Risk budgeting involves looking at individual fund risk and return contributions and then reallocating to maximize portfolio performance. Risk budgeting is a powerful technique because it accounts not only for individual fund performance but also for interaction effects within the portfolio stemming from the dependency structure of the funds.
Implied returns are the result of reverse engineering an optimal portfolio. The portfolio is optimal in the mean-ETL sense, which signifies that the portfolio is using implied returns based on tail loss. Implied returns represent the return a fund must deliver in order to justify the amount of risk it contributes to the overall portfolio. In economic terms, the implied return can be seen as the hurdle rate of the fund given its risk profile. In the maximum STARR portfolio, implied returns and mean returns are equal. It follows that whenever there is a discrepancy between mean or expected returns and implied returns, there is room for improvement. The reallocation rule is: allocate to those funds for which mean return exceeds implied return; and decrease allocations to funds for which implied return exceeds mean return. Following these guidelines will improve the risk adjusted performance of your portfolio.
Risk budgeting is a useful tool because it allows you to incorporate your knowledge of a fund’s liquidity and capacity in your portfolio thereby allowing you to make realistic allocation choices that fit into your current investment policy.
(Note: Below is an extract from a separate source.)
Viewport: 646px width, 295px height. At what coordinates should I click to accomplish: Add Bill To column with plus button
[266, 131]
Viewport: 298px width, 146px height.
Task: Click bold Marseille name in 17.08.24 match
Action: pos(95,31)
These are just some considerations why risk budgeting may be more useful compared to the pure out of the box optimization approach. We usually recommend the use of optimization as a guideline and then reallocating the portfolio based on a well constructed risk budgeting process. There are two ways to quickly select the funds with the best risk budgeting potential. In the data table there is a “Difference” column that shows the difference between Mean Return and Implied Return. The higher the number, the more this fund justifies its risk and can be considered a good candidate for increased allocation. Funds with negative “differences” may be considered redemption candidates. In the table below, Fund_16 would need to have a monthly mean return of 5.58 in order to justify its tail risk. However it only returns 3.47 per month (difference of -2.11), meaning that this fund may be considered for redemption or decreased allocation. On the other hand, Fund_78 only needs to have a monthly mean of 0.5 to justify its tail risk. However since it has a mean of 1.4 (difference of 0.9) you may consider an increased allocation to this investment.
The second way to view this is by using the chart below.
This chart provides a visual depiction of the mean return versus implied return concept. The diagonal line represents the STARR optimal portfolio (best tail risk-adjusted return ratio for the entire portfolio). Points above this line (i.e. point 14/Fund_7) represent funds that have higher mean returns than implied returns meaning that their return to the portfolio more than justify the tail risk that they add. These funds provide you with good allocation opportunities. Points below the line are underperforming relative to the tail risk they are contributing.
Investors who are required to select and monitor investment managers should develop a basic understanding of investment statistics. Quantitative tools can provide you with good insight that you can use in your qualitative interviews with managers and when monitoring your investments.